Monetary Policy and Economic Outlook
Fiat currencies are expected to continue losing purchasing power at an accelerating rate due to excessive money printing.
The M2 money supply growth rate of 4.2-4.6% is still considered inflationary, despite being below the 2% inflation target.
Tariffs imposed by the US government are viewed as a tax that will slow down demand and potentially lead to a Kindleberger spiral.

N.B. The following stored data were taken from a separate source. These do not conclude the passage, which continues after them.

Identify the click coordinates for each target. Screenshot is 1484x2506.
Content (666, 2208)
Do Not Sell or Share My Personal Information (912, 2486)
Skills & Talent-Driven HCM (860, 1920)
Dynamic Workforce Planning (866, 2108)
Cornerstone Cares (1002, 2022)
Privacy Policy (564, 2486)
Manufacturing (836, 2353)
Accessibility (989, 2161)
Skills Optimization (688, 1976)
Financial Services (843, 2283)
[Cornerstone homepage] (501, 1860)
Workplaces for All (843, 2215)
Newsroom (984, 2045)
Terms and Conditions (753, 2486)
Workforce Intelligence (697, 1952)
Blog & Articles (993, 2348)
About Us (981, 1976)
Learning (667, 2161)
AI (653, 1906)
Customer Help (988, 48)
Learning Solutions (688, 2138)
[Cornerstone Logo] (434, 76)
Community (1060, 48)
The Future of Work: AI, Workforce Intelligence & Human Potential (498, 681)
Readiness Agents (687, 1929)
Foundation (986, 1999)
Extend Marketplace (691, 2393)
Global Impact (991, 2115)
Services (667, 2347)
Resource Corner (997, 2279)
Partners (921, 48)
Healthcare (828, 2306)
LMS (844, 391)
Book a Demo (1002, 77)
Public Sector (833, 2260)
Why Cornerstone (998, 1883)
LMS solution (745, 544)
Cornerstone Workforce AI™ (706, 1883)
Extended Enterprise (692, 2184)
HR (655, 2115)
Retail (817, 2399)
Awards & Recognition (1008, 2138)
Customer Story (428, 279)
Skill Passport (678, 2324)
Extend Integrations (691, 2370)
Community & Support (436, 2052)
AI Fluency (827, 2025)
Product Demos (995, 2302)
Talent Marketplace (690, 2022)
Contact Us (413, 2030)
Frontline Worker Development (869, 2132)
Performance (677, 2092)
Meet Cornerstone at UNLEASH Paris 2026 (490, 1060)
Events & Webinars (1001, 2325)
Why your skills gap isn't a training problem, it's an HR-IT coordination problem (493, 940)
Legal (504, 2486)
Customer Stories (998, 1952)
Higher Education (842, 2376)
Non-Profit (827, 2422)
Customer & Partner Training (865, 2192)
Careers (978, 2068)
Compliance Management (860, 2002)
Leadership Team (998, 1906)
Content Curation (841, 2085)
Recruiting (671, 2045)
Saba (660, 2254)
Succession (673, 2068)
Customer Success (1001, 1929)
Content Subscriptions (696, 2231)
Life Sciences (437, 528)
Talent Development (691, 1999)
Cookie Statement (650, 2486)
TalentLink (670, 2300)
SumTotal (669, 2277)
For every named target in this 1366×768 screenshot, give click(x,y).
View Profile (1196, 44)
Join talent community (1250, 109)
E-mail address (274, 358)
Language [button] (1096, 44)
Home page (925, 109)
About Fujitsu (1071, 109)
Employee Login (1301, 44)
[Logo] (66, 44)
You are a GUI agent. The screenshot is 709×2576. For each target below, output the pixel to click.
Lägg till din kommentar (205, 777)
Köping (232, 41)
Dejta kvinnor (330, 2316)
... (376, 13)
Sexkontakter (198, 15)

The Federal Reserve is in a dilemma, needing to cut interest rates by 100 basis points to stimulate the economy while facing uncontrolled inflation and a fiscal emergency.
Investment Strategies
Lepard’s investment strategy involves stacking Bitcoin, holding gold and silver, and buying miners as a hedge against currency devaluation.
Bitcoin is predicted to reach $1 million per coin by 2030 due to its fixed supply of 21 million coins and increasing adoption.
Gold, silver, and Bitcoin are expected to become reserve assets, not just currencies, as people seek to diversify wealth and protect against inflation.
Lepard advises new Bitcoin investors to allocate 10% of their gold and silver holdings to the cryptocurrency, citing potential for 10x growth in 5-10 years.
Market Analysis
The stock market is considered richly priced with the economy slowing, creating a potentially bad cocktail for future asset prices.
Gold and silver mining stocks are viewed as undervalued compared to metal prices, with potential for margin expansion in a bull market.
International and commodity-based businesses are seen as compelling values in the current stock market environment.
Electricity costs and energy prices are expected to become more important than the Fed funds rate in determining economic performance.
Economic Trends and Predictions
The Fourth Turning is predicted to end with a currency event in the next 3 years, potentially leading to the collapse of the fiat money system.
The gold market is considered to be in the third inning of a nine-inning baseball game, with potential for further growth.
A Kindleberger spiral is anticipated, where foreign investors reduce investments in the US market, potentially causing a market accident.
Technological and Political Factors
AI and quantum computing are seen as long-term threats to Bitcoin’s security, but not considered imminent risks.
Politicians like Kennedy or Vance may eventually recognize the need to return to sound money and potentially reset the dollar.
A potential solution to currency issues could be a gold-backed treasury bond or a bitbond to stabilize the monetary system.